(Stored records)
>>>
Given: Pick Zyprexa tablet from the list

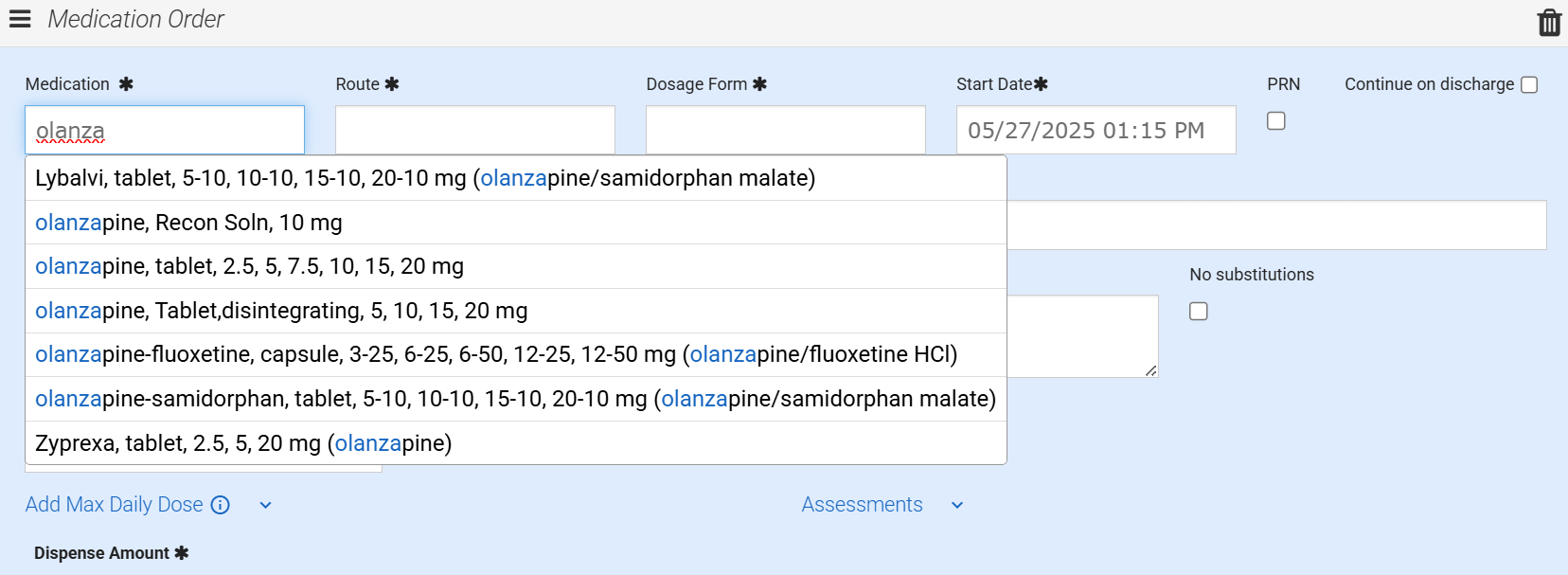Looking at the screenshot, I should click(x=243, y=443).
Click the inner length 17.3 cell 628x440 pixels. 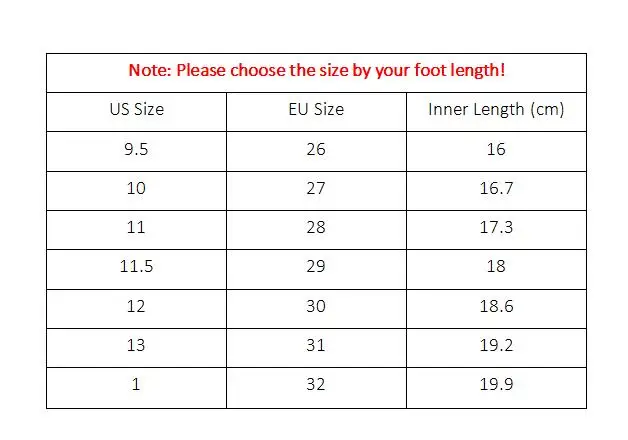[x=496, y=228]
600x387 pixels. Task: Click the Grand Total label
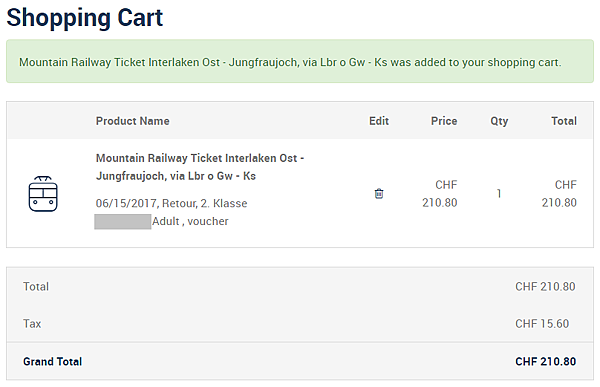(52, 361)
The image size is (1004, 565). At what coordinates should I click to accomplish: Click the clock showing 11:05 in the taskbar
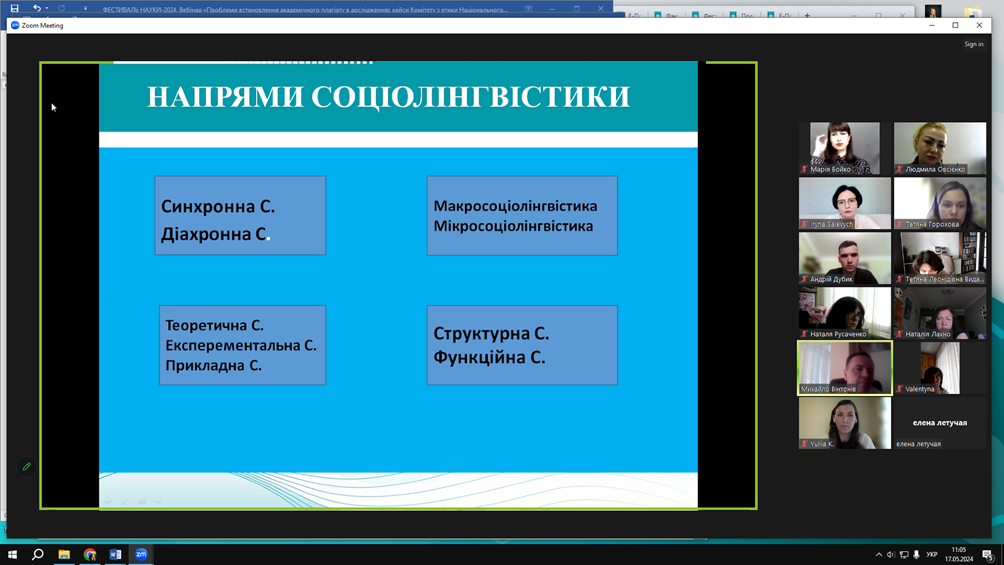point(960,554)
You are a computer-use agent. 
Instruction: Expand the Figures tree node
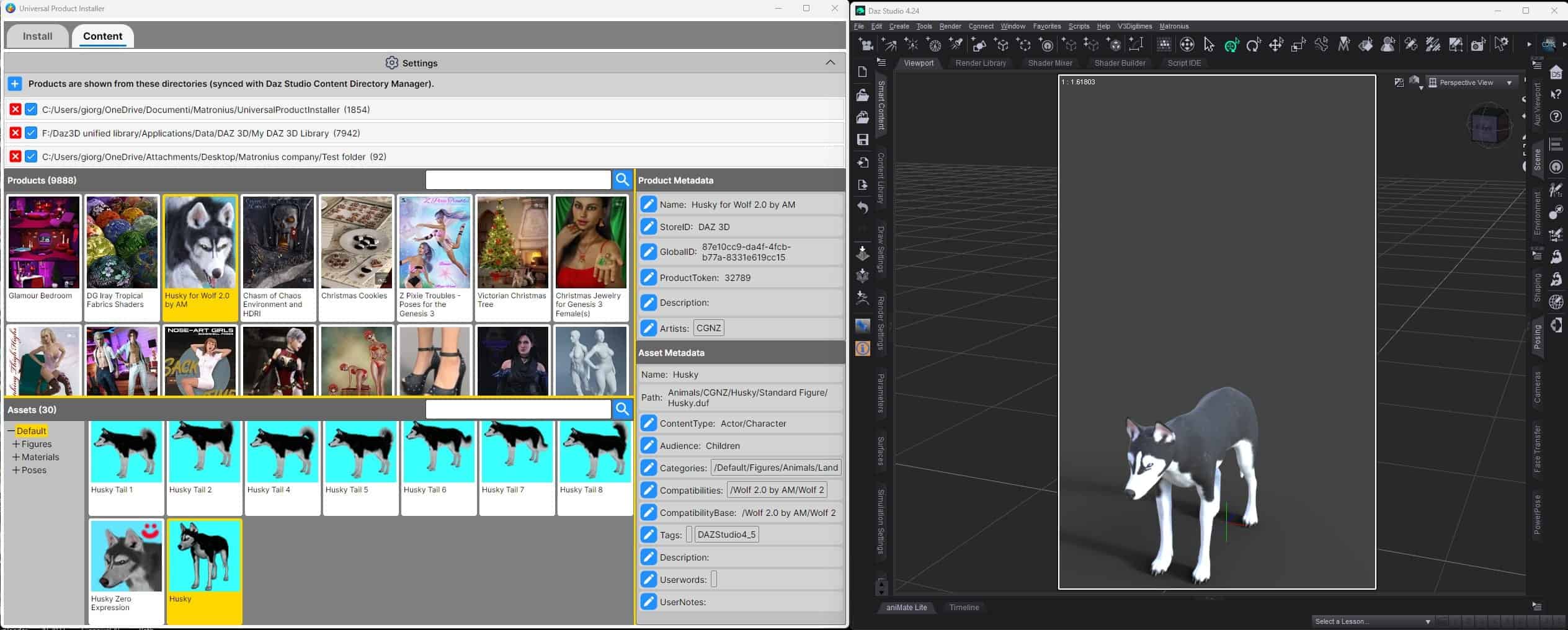[16, 444]
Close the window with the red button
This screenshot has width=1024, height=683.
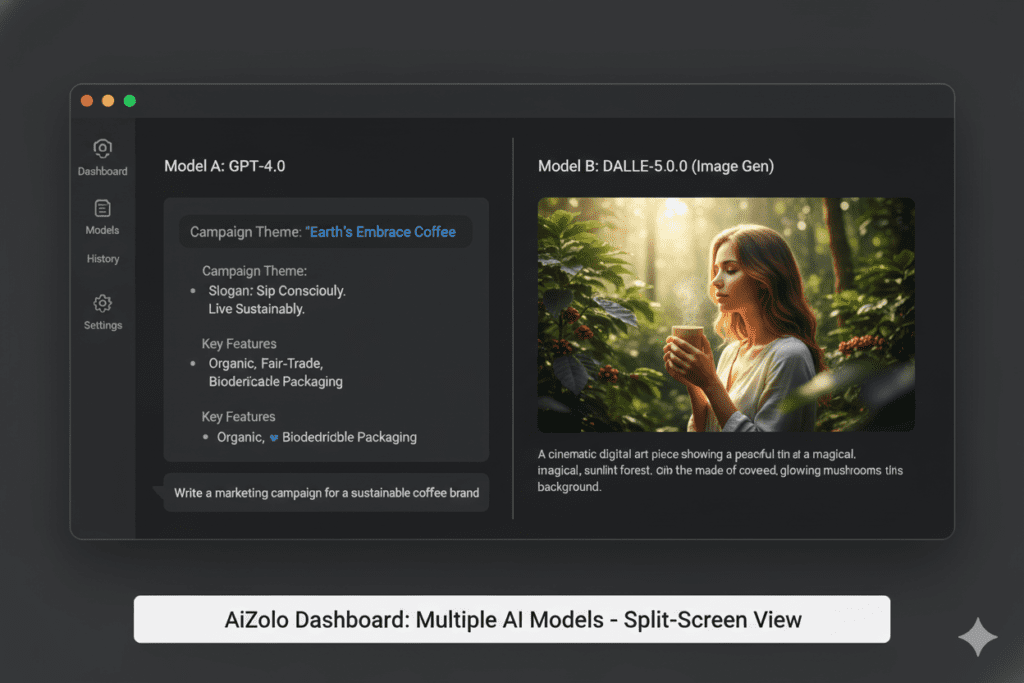[x=86, y=101]
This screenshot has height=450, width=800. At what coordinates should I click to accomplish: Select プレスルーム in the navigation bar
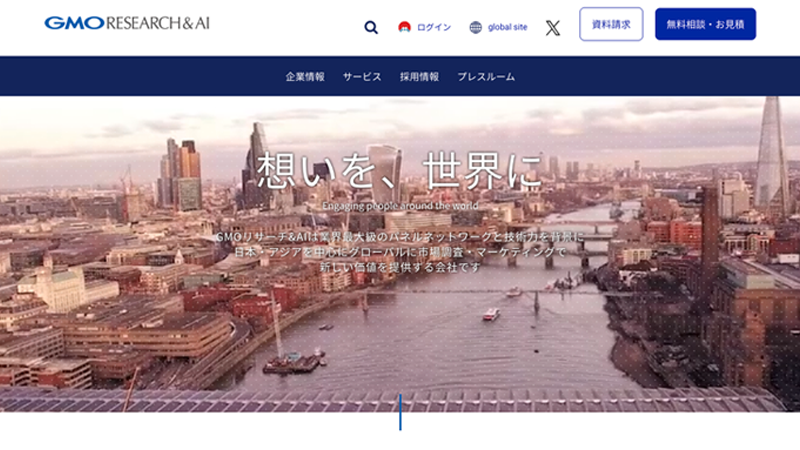pyautogui.click(x=486, y=77)
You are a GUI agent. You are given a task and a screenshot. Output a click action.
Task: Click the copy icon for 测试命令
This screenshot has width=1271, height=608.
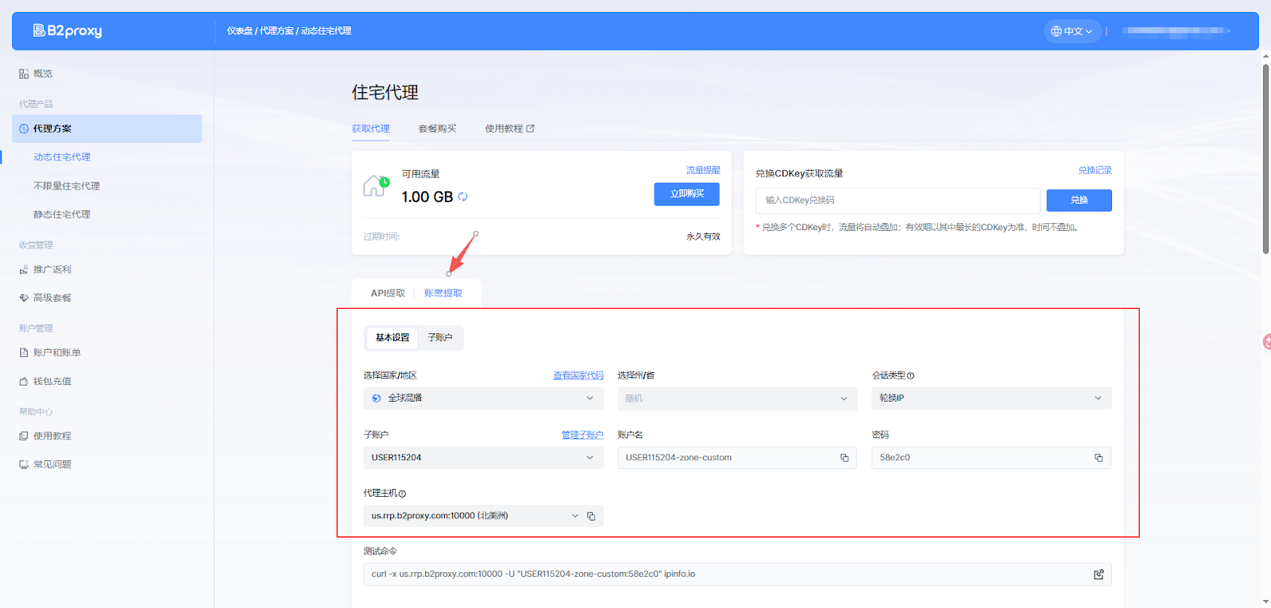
<<<
What to do –
Pictures stay out of the copy. Reproduce exactly the lines from the one containing "You are a GUI" through the last line of the records above, both included.

Exercise answer –
You are a GUI agent. You are given a task and a screenshot. Output a click action.
Task: Click the copy icon for 测试命令
This screenshot has width=1271, height=608.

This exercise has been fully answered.